Shelter costs account for about a third of the overall CPI, and comprise rental prices as well as what is known as “owner-equivalent rent”, the estimated cost of a house occupied by an owner if it were rented out.
“We calculate the market won’t be fully in balance until 2023 or 2024. So I’m not sure that the uptick in rents is particularly shortlived,” said Ali Wolf, chief economist at Zonda, a property market advisory group.
She added: “Assuming the economy continues to improve, and we continue to see the job growth numbers get better, I do think there will continue to be some upward pressure on rents.”
So far, the rise in rental costs in the economy has not been particularly large and has not even bounced back to pre-pandemic rates that were comfortably above 3 per cent.
But if it continues, or even accelerates, it might pose a significant problem for the Fed because the cost increases would be embedded in rental contracts, making them hard to reverse. Higher rents could also affect inflation expectations, which are a crucial factor in monetary policymaking.
The Fed’s preferred measure of inflation, the personal consumption expenditure index, does not weight housing costs as much as the CPI, but the central bank may find any rising expenses in shelter increasingly hard to ignore.
“People don’t buy a used car every month whereas many pay rent every month,” Tim Duy, a professor at the University of Oregon and chief economist at SGH Macro Advisors wrote in a note this week.
During a pair of congressional hearings last week, Jay Powell, the Fed chair, was repeatedly quizzed by lawmakers on the affordability of housing, in a sign that rising costs were becoming increasingly sensitive politically, for Democrats and Republicans alike.

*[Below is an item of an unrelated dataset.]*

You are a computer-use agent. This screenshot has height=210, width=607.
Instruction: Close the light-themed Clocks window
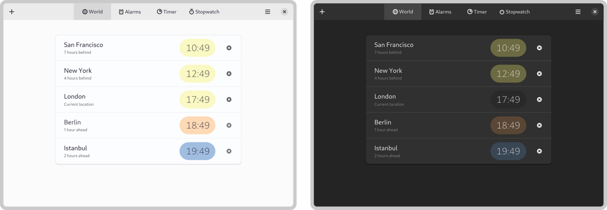click(x=285, y=12)
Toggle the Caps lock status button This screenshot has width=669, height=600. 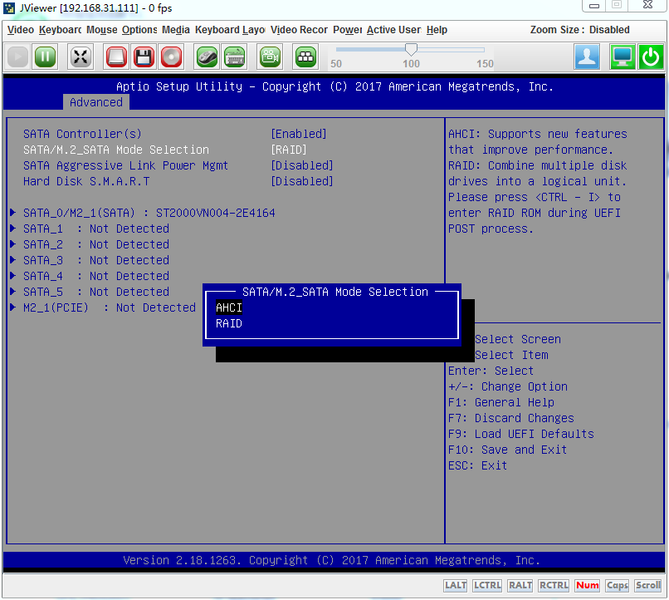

“I don’t know what housing prices will do in the future. But there is just a lot of demand,” Powell said. “Even if mortgage rates go up as they ultimately will, I think we will be looking at a lot of demand. Then the question will be how much supply can be brought to the market? And that’s really out of our control.”
Housing experts say that supply constraints remain significant as homebuilders try to catch up with demand after pausing during the early stage of the pandemic. Changing zoning restrictions to allow for more housing to be built is an often contentious process that can take a long time to achieve.
At the moment, Wolf says the biggest rent increases are mainly occurring across the Sunbelt states like Arizona and Texas, with big coastal cities including San Francisco seeing much more tepid jumps.
One worry among some economists is that when pandemic-era moratoriums on evictions are lifted later this year, landlords might increase rents to make up for lost income, based on higher property values and the expectation that tenants are flush with income.
But other economists do not believe that housing inflation will become problematic, pointing to the fact that the shifts are slow and cyclical. “We’re just not all that concerned or convinced that we’ve seen a regime change in inflation yet,” said Julia Coronado, co-founder of MacroPolicy Perspectives.
Even so, Janet Yellen, the Treasury secretary, last week expressed some concern about excessive heat in the housing market, particularly to the extent that it is affecting low and middle-income families.
“I do worry about affordability and the pressures that higher housing prices will create for families that are first-time homebuyers or have less income,” she told CNBC.
At the Fed, the debate around housing inflation is occurring as the central bank is preparing to start slowing the rate of its monetary support for the economy, which has resulted in low interest and mortgage rates that have helped fuel the boom in house prices.
Some Fed officials are arguing for the central bank to more rapidly curtail its $40bn in monthly purchases of mortgage-backed securities in order to take some heat out of the housing market, but others argue the effect would be modest.